Office of Research Computing

Using MPI

Many applications make use of MPI in order to distribute tasks across many nodes. When applicable, we encourage our users to use MPI.

Running MPI binaries

It is not enough to just compile a binary against the MPI libraries. In order to distribute a job across multiple processors and/or nodes, the binary must be called with either srun or mpirun, with srun being preferred.

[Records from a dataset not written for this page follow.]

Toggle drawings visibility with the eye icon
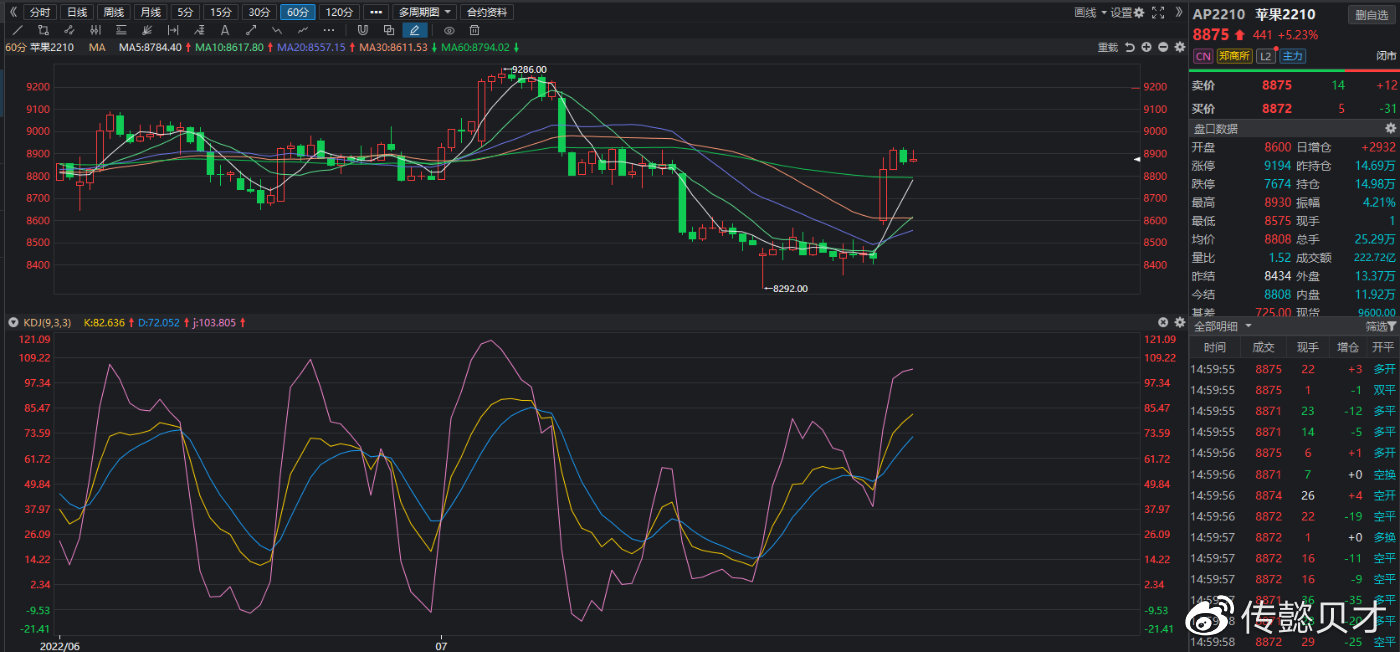This screenshot has width=1400, height=652. click(x=449, y=30)
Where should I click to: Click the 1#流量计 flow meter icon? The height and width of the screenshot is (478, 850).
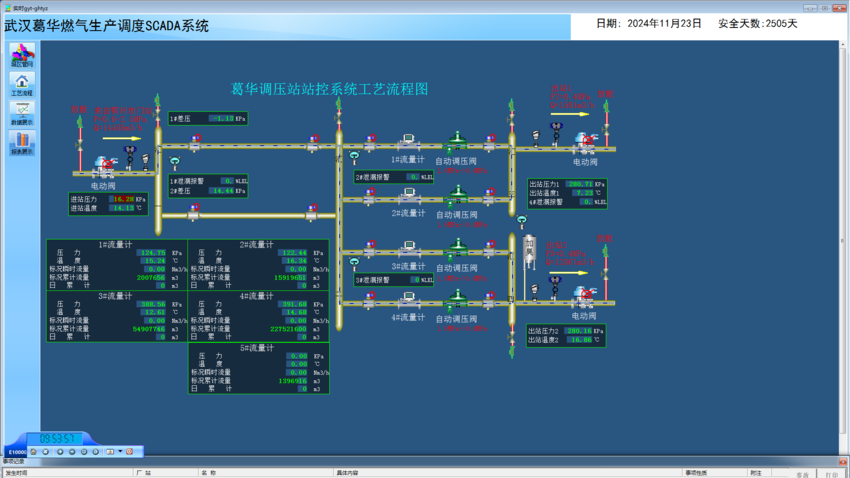pyautogui.click(x=408, y=141)
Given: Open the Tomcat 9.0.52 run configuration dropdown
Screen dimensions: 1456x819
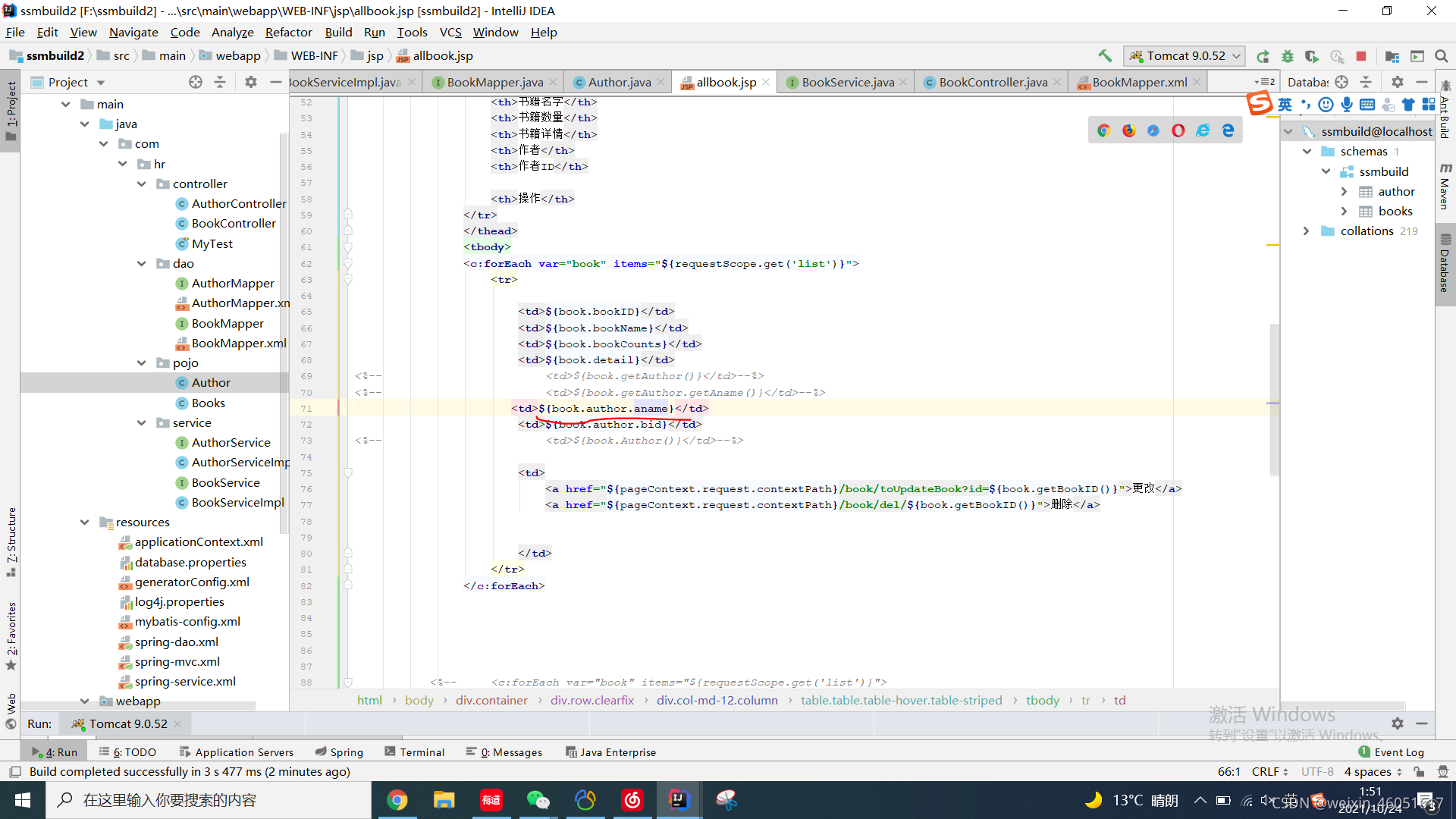Looking at the screenshot, I should 1186,56.
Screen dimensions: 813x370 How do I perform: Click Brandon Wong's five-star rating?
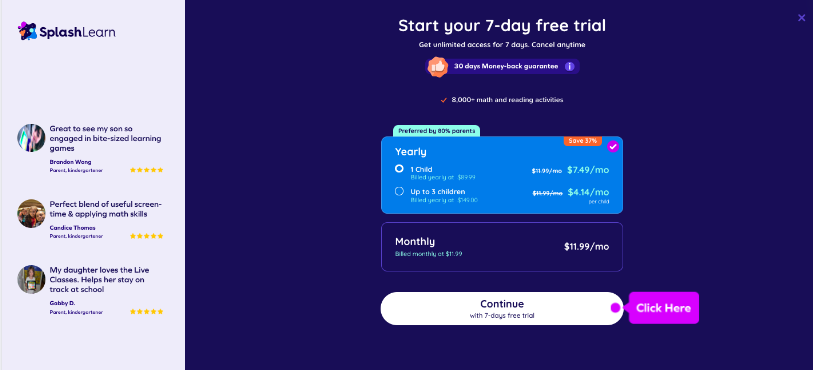coord(147,170)
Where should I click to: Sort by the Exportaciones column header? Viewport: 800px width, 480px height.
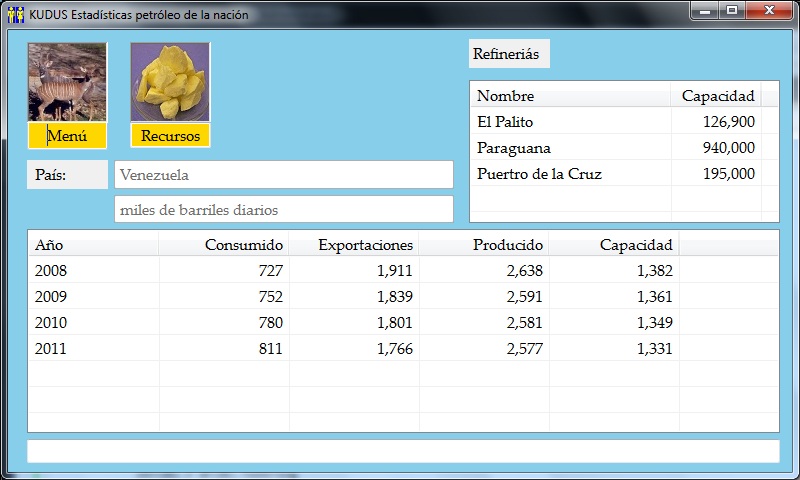click(354, 245)
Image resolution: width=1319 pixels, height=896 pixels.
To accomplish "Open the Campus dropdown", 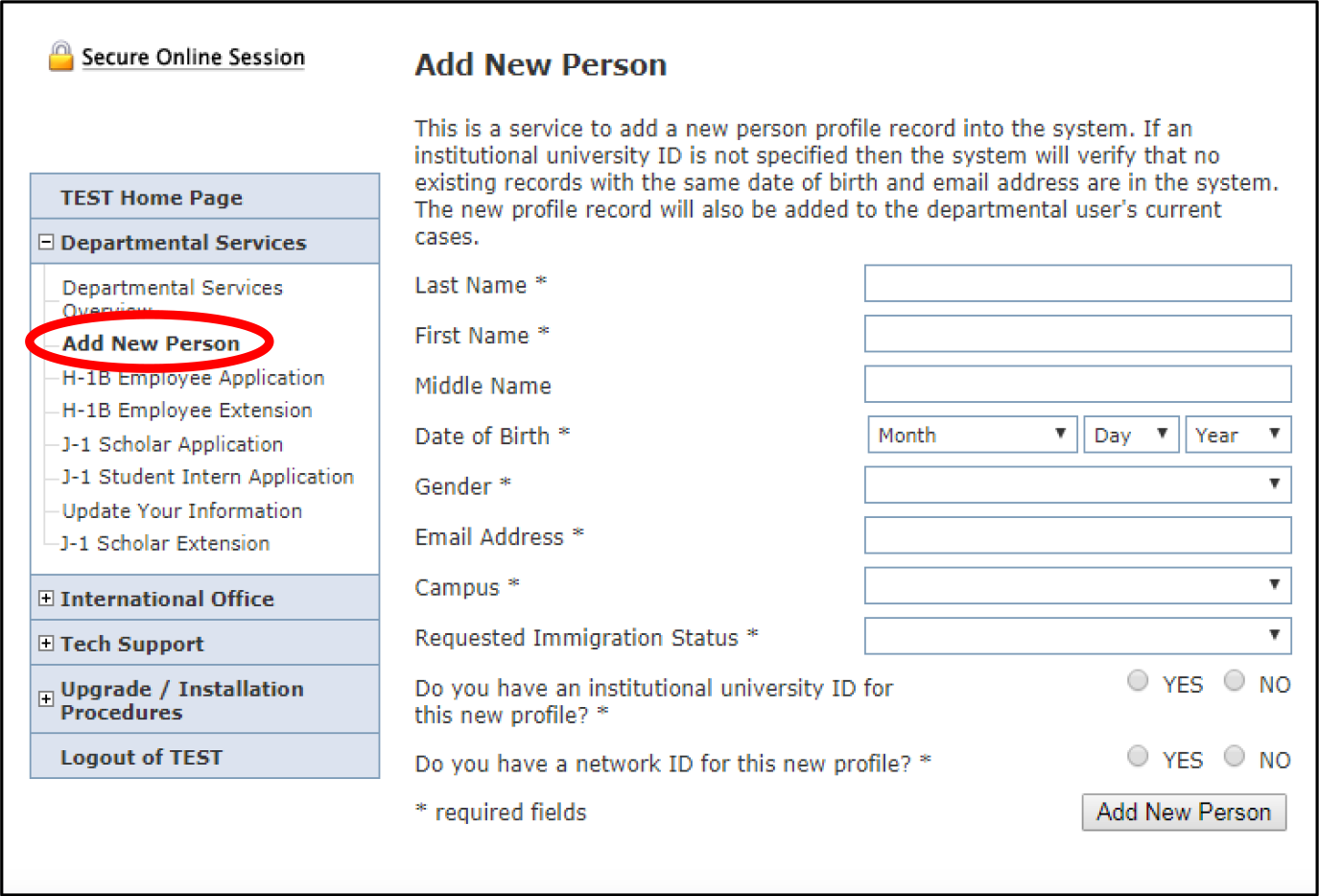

If your binary is named 'foobar' and it is compiled correctly, either of these should work (assuming the correct MPI module is loaded for mpirun):

srun foobar
mpirun foobar

Requesting processors with MPI

When launched without extra arguments, both srun and mpirun will try to start one MPI rank per Slurm task requested. A request with --ntasks=4 will result in 4 MPI ranks on 4 processes.

It is common for small MPI jobs to want to guarantee that they run on a single node for performance reasons. This can be accomplished by adding --nodes=1 to the sbatch flags, e.g.

#SBATCH --nodes=1 --ntasks=4
#SBATCH --mem-per-cpu=2G
#SBATCH --time=1:00:00 --hint=compute_bound

srun foobar

Multithreading with MPI

Sometimes MPI programs also use OpenMP or other mechanisms for multithreading. In these cases, you want to use -c/--cpus-per-task to set how many threads per process each rank should have. Whether it is better to use more threads per task or more tasks with fewer threads per task is highly dependent on the program. However, in general it seems that MPI + Threading seems to perform better than purely MPI as the problem sizes increases.

Here is an example for launching 8 MPI tasks on 4 nodes with 14 threads per task on our m9 system for a program named foobar:

#SBATCH --nodes=4 --ntasks=8 --ntasks-per-socket=1 --cpus-per-task=14
#SBATCH -p m9 --mem=128G
#SBATCH --time=1:00:00 --hint=compute_bound

# Needed if the program uses OpenMP
export OMP_NUM_THREADS=14

srun foobar

This setup is theoretically ideal, as each m9 node has 2 CPU sockets, with 14 cores per socket. So this launches 1 MPI task per socket, and uses multithreading to take advantage of the 14 cores in each socket, for a total of 224 processors. Whether this is actually ideal heavily depends on the program.